スターチャンネルからHDD録画したものを、プロジェクター視聴。TVの525i、4:3の画面を80インチくらいに拡大すると、どうしても画質はよくないのだが、この映画、特に冒頭部分の画質が悪いように思った。まあ、それはそれとして。

偏執的で被害妄想で異常なほど猜疑心の強い艦長が、どんどん常軌を逸していくのに、士官たちが立ち向かうという図式は、ホーンブロワーシリーズにも出てきた。もっと前からあるのかもしれない。

この映画では、台風の最中に艦を沈没から救うために、副長が艦長から指揮権を奪い、艦を帰還させたことが反乱罪に問われる。アメリカ映画らしいリズム感があって、さくさく観られるいい映画だと思うが、主人公(?)の少尉の、恋人やママとのいろいろは、ちょっと邪魔だったな。
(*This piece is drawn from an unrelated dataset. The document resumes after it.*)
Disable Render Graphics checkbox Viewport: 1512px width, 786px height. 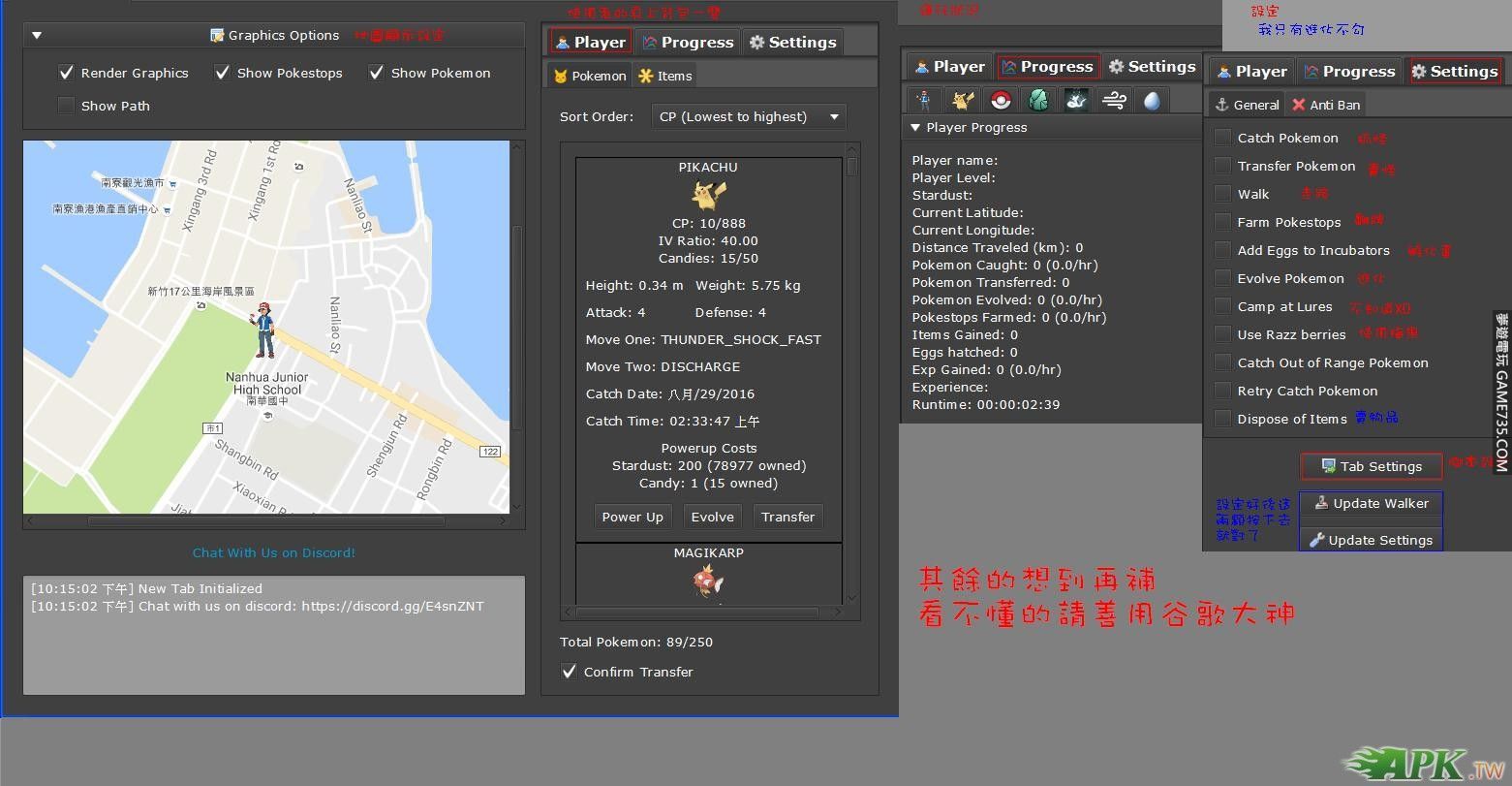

あれ、なくても全然かまわないし、ない方が緊張感が維持できて面白かったかもしれない。

ところで、ぼくはハンフリー・ボガードという人を初めて観たのだが、なんと、この頭のおかしくなった艦長なのだった。複雑な気持ちだ(^_^;)。

映画の言葉。

『ありません』

軍事法廷で弁護士役のホセ・ファーラーが、検事側の鉄壁とも思える尋問への反対尋問を裁判長に問われて、幾度もそう繰り返す。かっこいい切り返しを期待していたこちらは、そのたびに裏切られる。

モノゴトの骨格だけしっかりつかんでおいて、目先のことにいちいち反応しない。そういう腰のすわり方、ことに当たっての男の処し方というものを学ぶ。この映画でもっとも雄弁に響いた言葉。